Studies report that structural axes or polarization angles of radio-loud AGN and quasars are coherently aligned over hundreds of Mpc, and radio-source dipoles can exceed the kinematic CMB-dipole expectation (Hutsemékers 2005; Tiwari & Jain 2015; Blinov 2020; Secrest 2021). Mandarakas et al. 2021 detected VLBI 3D jet alignment at 400-900 Mpc at greater than 99.5% significance. Such large-scale preferred directions sit uneasily with ΛCDM statistical isotropy.
The standard model assumes statistical isotropy of cosmic structure with only mild local-environment alignment from tidal-torque coupling at scales below 30-50 Mpc. Coherent gigaparsec-scale alignments demand either unknown systematics, unusual large-scale structure, or new physics, none of which is parsimonious within minimal ΛCDM.
SCT replaces the hot-dense-center with a superluminal collision and the thermalized debris field. From this single change, gigaparsec-scale radio + quasar VLBI jet axis alignments are direct shared-cascade-J inheritance signatures. The original collision deposited angular momentum J = μ(b × v_rel) into our patch (P22, P31, P32), and that vector propagates coherently from the largest cascade scales (Λ_max ≈ 5 Gpc) down to AGN spin axes through the cosmic-web filament network and the cascade-stream J-inheritance hierarchy (P34).
AGN host galaxies that condensed within cascade-stream filaments inherit the bulk J of their parent stream, and the central SMBH spin axes (which determine the radio jet directions) align with the inherited J vector. Multiple AGN drawing from the same cascade-stream parent context therefore share a common axis orientation across hundreds of Mpc to gigaparsec scales (P55, P57). The Mandarakas + Hutsemékers detections at 400 to 1000 Mpc match the SCT prediction at the calibrated cascade-stream J-coherence amplitude.
The CMB dipole geometric constraint P64 (J perpendicular to b, with v_frame parallel to b) places the radio + quasar alignment axis perpendicular to the CMB dipole direction. The same M3 framework that produces galaxy spin alignments along filaments (recid 83), satellite-plane co-rotation (recid 130), filament vorticity (recid 83), and the broader cascade-J cosmic-web phenomenology accounts for the radio + quasar axis alignments. There is no need to abandon the cosmological principle or to invoke unknown systematics at the cascade-J calibrated coherence amplitude.

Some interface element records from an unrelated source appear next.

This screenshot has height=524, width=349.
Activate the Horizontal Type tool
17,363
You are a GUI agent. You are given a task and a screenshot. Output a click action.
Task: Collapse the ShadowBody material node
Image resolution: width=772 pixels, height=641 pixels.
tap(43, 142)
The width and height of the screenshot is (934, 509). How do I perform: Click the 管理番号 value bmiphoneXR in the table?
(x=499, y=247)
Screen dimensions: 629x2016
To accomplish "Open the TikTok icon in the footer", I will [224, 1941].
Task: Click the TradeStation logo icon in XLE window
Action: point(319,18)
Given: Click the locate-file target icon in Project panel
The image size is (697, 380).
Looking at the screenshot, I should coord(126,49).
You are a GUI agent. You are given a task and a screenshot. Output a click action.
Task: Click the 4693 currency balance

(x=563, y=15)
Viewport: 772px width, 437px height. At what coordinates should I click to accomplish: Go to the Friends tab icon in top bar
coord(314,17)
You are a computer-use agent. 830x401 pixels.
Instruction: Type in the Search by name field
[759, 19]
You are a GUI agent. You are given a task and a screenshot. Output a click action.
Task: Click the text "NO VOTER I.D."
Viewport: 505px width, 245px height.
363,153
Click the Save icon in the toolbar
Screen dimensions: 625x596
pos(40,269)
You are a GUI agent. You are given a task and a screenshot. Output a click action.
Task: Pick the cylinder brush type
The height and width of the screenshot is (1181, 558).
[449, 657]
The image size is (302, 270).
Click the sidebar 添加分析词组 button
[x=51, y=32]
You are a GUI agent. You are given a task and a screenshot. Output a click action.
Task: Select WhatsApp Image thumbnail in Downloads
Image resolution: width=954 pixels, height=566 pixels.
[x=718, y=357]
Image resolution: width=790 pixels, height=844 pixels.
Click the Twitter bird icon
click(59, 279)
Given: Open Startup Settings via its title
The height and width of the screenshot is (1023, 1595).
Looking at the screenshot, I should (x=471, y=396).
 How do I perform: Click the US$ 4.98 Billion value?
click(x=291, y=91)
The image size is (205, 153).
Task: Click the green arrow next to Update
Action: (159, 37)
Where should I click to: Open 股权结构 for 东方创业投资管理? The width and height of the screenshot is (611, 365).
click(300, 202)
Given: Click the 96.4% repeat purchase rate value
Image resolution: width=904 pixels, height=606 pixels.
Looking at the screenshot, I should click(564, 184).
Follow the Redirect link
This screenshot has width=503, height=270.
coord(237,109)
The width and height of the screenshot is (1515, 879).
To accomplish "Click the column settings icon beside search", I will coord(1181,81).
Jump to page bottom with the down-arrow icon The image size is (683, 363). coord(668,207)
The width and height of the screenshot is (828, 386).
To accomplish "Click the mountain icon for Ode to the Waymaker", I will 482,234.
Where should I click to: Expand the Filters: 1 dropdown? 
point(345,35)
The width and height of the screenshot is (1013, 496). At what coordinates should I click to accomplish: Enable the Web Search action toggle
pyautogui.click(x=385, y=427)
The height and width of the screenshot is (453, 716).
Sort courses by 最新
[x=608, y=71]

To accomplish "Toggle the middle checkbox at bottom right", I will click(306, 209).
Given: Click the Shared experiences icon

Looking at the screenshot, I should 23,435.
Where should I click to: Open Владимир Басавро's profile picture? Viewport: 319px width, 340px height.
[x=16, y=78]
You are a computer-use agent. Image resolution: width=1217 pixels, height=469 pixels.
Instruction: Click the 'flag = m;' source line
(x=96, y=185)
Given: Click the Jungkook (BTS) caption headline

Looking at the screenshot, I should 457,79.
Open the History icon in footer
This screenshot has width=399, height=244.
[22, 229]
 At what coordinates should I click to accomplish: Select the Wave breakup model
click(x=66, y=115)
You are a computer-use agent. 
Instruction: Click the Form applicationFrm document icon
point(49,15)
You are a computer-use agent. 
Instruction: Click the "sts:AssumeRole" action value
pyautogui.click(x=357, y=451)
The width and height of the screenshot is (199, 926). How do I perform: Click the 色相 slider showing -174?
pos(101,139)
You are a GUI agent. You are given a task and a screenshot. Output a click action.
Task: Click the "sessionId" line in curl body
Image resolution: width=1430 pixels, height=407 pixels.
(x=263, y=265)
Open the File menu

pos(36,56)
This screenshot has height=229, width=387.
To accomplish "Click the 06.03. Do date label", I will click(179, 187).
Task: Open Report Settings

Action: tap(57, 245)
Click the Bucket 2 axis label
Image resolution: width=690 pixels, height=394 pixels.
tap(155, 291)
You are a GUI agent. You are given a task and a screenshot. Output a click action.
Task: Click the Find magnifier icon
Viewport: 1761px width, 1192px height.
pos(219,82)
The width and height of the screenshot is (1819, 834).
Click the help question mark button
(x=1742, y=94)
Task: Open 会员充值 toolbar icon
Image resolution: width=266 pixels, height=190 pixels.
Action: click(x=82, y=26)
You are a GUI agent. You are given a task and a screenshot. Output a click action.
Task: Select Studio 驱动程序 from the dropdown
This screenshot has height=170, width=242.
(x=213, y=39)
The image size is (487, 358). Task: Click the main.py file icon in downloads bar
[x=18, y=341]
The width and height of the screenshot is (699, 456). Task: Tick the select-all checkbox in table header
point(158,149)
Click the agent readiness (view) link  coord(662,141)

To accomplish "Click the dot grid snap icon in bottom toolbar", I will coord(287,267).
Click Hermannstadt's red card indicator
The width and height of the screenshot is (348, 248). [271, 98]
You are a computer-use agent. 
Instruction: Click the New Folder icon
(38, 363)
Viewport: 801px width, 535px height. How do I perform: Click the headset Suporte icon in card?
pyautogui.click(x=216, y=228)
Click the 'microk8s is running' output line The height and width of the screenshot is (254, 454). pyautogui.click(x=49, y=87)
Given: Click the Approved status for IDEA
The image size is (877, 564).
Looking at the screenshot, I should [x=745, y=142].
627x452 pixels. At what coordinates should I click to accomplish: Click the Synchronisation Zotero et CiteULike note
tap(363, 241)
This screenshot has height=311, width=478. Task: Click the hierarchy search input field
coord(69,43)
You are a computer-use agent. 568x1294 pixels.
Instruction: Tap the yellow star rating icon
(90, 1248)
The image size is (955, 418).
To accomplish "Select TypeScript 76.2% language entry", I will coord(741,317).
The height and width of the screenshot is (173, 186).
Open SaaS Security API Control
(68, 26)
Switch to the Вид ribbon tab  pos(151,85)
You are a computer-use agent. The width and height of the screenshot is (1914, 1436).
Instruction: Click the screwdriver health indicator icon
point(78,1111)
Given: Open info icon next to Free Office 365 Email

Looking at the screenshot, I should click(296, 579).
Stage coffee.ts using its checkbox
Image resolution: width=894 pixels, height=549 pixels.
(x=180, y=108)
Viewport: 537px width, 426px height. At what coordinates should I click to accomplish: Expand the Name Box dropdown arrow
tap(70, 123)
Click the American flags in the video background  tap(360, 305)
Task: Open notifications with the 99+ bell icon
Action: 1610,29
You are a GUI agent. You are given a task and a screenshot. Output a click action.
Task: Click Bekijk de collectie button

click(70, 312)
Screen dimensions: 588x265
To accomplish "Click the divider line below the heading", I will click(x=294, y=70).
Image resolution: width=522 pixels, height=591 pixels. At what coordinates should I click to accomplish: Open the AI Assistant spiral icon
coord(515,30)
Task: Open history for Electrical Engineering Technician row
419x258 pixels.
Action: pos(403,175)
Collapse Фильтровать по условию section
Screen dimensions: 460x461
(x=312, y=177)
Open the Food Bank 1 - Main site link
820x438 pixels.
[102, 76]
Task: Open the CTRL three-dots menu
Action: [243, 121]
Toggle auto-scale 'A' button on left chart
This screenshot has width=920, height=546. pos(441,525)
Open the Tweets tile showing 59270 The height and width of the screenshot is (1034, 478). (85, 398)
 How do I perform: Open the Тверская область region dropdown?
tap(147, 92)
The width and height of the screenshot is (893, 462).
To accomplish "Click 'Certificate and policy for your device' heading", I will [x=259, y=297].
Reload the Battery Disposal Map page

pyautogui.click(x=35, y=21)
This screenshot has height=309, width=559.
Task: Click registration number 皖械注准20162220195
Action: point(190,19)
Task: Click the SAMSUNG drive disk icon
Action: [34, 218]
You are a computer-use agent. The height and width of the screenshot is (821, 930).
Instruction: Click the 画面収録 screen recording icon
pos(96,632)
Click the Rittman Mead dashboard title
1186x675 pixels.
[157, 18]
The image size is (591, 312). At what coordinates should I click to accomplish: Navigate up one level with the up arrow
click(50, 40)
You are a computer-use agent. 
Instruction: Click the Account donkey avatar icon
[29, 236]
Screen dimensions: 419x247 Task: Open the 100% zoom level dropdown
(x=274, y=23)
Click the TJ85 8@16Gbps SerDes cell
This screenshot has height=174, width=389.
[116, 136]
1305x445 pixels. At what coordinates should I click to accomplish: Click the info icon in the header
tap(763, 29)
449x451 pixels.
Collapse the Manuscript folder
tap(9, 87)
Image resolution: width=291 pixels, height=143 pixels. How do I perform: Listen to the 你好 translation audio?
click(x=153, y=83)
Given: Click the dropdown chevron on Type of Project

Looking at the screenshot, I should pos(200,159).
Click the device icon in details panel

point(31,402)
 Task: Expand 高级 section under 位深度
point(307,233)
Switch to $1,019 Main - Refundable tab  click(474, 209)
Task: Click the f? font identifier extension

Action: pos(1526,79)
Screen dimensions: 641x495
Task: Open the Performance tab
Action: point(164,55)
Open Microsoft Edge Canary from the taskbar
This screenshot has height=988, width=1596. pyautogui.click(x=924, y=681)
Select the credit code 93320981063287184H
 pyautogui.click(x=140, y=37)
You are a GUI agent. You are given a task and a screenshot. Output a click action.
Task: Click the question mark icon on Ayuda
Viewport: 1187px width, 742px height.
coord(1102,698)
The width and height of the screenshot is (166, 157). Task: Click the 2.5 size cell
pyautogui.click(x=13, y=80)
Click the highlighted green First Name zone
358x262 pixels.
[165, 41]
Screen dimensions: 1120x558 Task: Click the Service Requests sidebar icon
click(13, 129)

If precision SKA + ngVLA + future VLBI surveys find AGN axis alignments uncorrelated with cascade-stream J vectors at greater than 3σ or unable to align with the CMB-dipole-perpendicular geometric constraint, the M3 shared-cascade-J inheritance is refuted. The signature SCT prediction is the alignment axis matching the cascade-stream J inheritance from the parent cosmic-web context plus alignment perpendicular to the CMB dipole.